In order to personalise individual experiences, and do this at scale, brands need to avoid the prospect of sending conflicting messages to the same person. With AI-powered identity resolution, however, they gain the ability to identify duplicate profiles and stitch them together. 

At one retailer, analysis showed that more than 30% of their top customers were using multiple identifiers. When they deployed AI, however, they were able to identify +24% more high value customers than with their legacy approach. Even with the most conservative of conversion rates, this will translate into tremendous improvements in incremental revenue and profit - with the retailer now able to better serve and drive incremental business from this group of previously hidden customers.   

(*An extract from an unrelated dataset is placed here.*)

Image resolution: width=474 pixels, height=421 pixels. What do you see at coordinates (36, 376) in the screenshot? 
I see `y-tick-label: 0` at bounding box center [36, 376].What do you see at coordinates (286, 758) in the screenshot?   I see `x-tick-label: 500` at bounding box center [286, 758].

2. Democratising Access to Data 
With clean data, AI can then be used to empower teams across the businesses by providing rapid access to customer insights. GenAI solutions, for instance, are allowing non-technical users to ask questions of their customer data platform using natural language.

This is democratising access to customer data and providing insights that will not just support marketing teams, but also help media, product, merchandising and analytics teams to quickly adapt their offerings and optimise their investments – providing retailers with a newfound agility to keep pace with the current trends. 

3. Predicting Behaviour 
With a strong data foundation, businesses can then build a better understanding of who their future high-value customers are and what customers are likely to buy next. This ability to anticipate behaviour has now become so essential to brands that predictive AI is fast becoming a fundamental element of any quality customer data platform.
It is enabling brands to concentrate their energies on the right customers. At the same time, it is also helping them to create omnichannel media campaigns that target match profiles and deliver messaging that is most likely to resonate - helping to drive new acquisitions and deliver a greater ROI from advertising.

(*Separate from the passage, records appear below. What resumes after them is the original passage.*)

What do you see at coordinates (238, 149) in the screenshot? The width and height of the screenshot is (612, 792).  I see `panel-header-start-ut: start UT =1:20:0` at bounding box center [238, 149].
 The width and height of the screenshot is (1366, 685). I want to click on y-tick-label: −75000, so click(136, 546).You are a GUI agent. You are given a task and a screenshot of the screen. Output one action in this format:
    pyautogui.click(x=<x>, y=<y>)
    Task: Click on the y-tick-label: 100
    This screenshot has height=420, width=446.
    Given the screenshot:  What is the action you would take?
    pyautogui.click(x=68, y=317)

4. Personalising Experiences at Scale 
When businesses have highly accurate data that is always up to date, AI can help them to respond to customer requests in real time, and in a very personalised way. This will allow brands to give each customer VIP treatment. These experiences will help to build loyalty, encourage greater spending and lead to more referrals.

If brands and retailers are going to maximise the opportunities that AI is opening up in 2025, however, they need to start with that initial customer data foundation. Even if their sales were unimpressive during late 2024, the data gathered during this period still holds huge value.

Once cleaned and unified, this data can unlock the potential of AI by allowing businesses to understand their customers, identify shifting behaviours and tailor experiences accordingly.